═══ ARTÍCULO

Yo creía hasta ahora que todas las cosas del universo eran, inevitablemente, padres o hijos. Pero he aquí que mi dolor de hoy no es padre ni es hijo. Le falta espalda para anochecer, tanto como le sobra pecho para amanecer y si lo pusiesen en la estancia oscura, no daría luz y si lo pusiesen en una estancia luminosa, no echaría sombra. Hoy sufro suceda lo que suceda. Hoy sufro solamente.
César Vallejo, “Voy a hablar de la esperanza”, en Poemas en prosa (París, 1939).
La humanidad está huérfana. Todos los caminos parecen convenciones para ordenar el vacío cósmico. Ni norte ni sur, ni arriba ni abajo, ni blanco ni negro. La realidad es un campo de batalla dispuesto a la conquista por unos u otros, cada quien con un propio sentido común. Cuando triunfa un bando, este se encargará de hacernos una familia que nos educará en las reglas de juego, nos entregará unos padres (“padres de la patria”, los llaman desde tiempos romanos) que serán los padres espirituales de nuestros padres genéticos: ellos nos ayudarán a enfilar, para una causa común, nuestras subjetividades dispersas. Empleando las dosis de violencia necesarias, ellos nos enseñarán lo que debemos aprender para hacer más tolerable la diferencia humana: siempre será más fácil administrar una masa homogénea que un mundo por cada cabeza.

══════
═══ ENTRADAS DE LA TAREA

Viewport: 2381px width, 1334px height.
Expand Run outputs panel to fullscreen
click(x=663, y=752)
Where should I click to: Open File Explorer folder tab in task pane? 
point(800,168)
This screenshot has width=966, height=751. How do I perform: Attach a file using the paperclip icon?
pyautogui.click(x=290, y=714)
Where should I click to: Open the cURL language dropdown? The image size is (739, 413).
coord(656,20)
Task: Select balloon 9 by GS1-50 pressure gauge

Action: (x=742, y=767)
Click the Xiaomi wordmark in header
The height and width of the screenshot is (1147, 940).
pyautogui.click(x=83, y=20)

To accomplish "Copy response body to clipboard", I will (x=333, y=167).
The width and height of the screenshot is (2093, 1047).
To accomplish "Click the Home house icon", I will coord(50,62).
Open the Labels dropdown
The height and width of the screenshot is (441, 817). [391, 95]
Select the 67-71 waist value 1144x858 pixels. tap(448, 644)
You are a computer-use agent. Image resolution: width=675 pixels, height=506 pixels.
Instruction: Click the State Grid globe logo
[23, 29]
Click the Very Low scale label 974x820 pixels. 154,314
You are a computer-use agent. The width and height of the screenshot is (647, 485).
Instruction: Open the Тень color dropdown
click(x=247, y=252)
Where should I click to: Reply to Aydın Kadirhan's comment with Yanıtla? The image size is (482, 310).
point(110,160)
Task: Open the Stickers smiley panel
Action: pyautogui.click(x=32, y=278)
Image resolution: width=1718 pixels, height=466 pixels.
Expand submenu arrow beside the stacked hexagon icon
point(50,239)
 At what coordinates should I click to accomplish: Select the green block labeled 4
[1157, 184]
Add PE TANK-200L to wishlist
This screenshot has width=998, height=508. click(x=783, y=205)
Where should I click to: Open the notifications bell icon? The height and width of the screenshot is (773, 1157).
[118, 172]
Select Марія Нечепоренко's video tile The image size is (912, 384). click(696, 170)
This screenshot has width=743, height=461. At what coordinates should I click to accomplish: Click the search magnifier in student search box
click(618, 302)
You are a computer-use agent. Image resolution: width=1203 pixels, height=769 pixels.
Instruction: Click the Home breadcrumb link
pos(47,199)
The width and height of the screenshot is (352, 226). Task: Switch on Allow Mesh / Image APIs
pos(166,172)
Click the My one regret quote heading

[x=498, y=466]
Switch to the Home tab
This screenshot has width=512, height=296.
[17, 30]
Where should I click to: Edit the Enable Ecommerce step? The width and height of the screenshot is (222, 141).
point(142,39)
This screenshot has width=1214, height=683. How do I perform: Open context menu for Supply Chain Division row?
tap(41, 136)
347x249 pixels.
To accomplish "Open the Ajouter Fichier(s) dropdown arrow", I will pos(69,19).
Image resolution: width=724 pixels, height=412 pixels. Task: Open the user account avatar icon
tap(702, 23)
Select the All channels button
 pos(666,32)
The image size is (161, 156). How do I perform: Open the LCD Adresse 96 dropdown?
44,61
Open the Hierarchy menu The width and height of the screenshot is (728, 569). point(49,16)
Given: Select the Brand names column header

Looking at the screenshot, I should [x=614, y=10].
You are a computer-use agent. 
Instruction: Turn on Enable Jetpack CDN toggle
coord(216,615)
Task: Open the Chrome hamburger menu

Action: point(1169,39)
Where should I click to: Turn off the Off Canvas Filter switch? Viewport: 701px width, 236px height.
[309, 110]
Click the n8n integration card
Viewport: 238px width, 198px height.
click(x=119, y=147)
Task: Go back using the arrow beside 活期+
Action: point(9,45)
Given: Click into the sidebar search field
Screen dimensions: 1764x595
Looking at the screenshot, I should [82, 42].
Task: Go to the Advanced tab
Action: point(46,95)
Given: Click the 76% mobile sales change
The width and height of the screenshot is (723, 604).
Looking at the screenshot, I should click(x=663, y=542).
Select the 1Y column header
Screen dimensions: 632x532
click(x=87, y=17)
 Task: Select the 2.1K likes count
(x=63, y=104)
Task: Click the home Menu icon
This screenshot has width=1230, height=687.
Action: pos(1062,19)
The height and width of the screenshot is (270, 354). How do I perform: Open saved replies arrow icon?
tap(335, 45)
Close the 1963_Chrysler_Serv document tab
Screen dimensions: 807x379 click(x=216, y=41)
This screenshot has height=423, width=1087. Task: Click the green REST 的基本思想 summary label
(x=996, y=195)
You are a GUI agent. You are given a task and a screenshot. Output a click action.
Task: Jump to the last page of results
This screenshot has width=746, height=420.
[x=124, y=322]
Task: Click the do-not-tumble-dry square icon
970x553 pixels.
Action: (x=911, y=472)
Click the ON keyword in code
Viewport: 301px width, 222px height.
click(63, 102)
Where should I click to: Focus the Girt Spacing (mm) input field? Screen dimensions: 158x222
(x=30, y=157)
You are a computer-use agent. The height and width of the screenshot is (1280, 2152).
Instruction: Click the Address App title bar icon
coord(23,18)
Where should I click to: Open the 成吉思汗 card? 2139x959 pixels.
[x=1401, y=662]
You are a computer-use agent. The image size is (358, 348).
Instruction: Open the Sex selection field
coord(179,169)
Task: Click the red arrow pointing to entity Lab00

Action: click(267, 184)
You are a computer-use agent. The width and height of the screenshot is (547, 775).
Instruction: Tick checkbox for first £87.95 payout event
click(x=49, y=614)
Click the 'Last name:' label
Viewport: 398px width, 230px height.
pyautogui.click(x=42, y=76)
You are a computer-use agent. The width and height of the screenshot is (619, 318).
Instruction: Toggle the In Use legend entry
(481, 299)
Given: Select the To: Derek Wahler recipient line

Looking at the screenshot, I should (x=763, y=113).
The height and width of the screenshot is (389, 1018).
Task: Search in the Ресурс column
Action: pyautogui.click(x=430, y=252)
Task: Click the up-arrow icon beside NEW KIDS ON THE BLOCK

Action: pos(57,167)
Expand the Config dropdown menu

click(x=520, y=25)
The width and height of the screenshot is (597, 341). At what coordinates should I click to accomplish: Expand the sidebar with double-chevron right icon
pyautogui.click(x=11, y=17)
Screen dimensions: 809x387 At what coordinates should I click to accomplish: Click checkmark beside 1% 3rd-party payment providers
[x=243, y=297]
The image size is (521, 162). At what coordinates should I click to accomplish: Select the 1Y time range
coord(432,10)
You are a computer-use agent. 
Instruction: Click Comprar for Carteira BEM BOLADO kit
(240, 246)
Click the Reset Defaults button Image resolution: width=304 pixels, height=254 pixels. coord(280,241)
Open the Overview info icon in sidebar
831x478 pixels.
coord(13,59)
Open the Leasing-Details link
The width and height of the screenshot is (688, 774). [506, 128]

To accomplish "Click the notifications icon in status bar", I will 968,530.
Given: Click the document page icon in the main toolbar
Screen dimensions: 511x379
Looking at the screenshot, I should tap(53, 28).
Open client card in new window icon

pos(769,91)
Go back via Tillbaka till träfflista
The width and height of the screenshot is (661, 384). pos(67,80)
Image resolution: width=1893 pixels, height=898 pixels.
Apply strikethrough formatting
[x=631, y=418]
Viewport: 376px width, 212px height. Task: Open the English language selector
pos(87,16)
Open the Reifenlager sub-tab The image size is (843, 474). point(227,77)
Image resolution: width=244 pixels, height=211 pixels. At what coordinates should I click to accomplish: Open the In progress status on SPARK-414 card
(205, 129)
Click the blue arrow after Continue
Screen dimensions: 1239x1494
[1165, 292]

══════

INDICACIÓN 1: ¿Puedes transcribir literalmente del artículo el tramo que va desde "Yo creía hasta" hasta "prosa (París, 1939)."?
INDICACIÓN 2: ¿Podrías reproducir en las entradas el tramo desde la línea que contiene "This screenshot has width=966, height=751." hasta la que contiene "click(x=247, y=252)", ambas incluidas, poniendo "Indicación" en lugar de "Instruction" y dejando todo lo demás igual? Entrega solo esas líneas.

RESPUESTA COMPLETA 1:
Yo creía hasta ahora que todas las cosas del universo eran, inevitablemente, padres o hijos. Pero he aquí que mi dolor de hoy no es padre ni es hijo. Le falta espalda para anochecer, tanto como le sobra pecho para amanecer y si lo pusiesen en la estancia oscura, no daría luz y si lo pusiesen en una estancia luminosa, no echaría sombra. Hoy sufro suceda lo que suceda. Hoy sufro solamente.
César Vallejo, “Voy a hablar de la esperanza”, en Poemas en prosa (París, 1939).

RESPUESTA COMPLETA 2:
This screenshot has width=966, height=751. How do I perform: Attach a file using the paperclip icon?
pyautogui.click(x=290, y=714)
Where should I click to: Open the cURL language dropdown? The image size is (739, 413).
coord(656,20)
Task: Select balloon 9 by GS1-50 pressure gauge

Action: (x=742, y=767)
Click the Xiaomi wordmark in header
The height and width of the screenshot is (1147, 940).
pyautogui.click(x=83, y=20)

To accomplish "Copy response body to clipboard", I will (x=333, y=167).
The width and height of the screenshot is (2093, 1047).
To accomplish "Click the Home house icon", I will coord(50,62).
Open the Labels dropdown
The height and width of the screenshot is (441, 817). [391, 95]
Select the 67-71 waist value 1144x858 pixels. tap(448, 644)
You are a computer-use agent. Image resolution: width=675 pixels, height=506 pixels.
Indicación: Click the State Grid globe logo
[23, 29]
Click the Very Low scale label 974x820 pixels. 154,314
You are a computer-use agent. The width and height of the screenshot is (647, 485).
Indicación: Open the Тень color dropdown
click(x=247, y=252)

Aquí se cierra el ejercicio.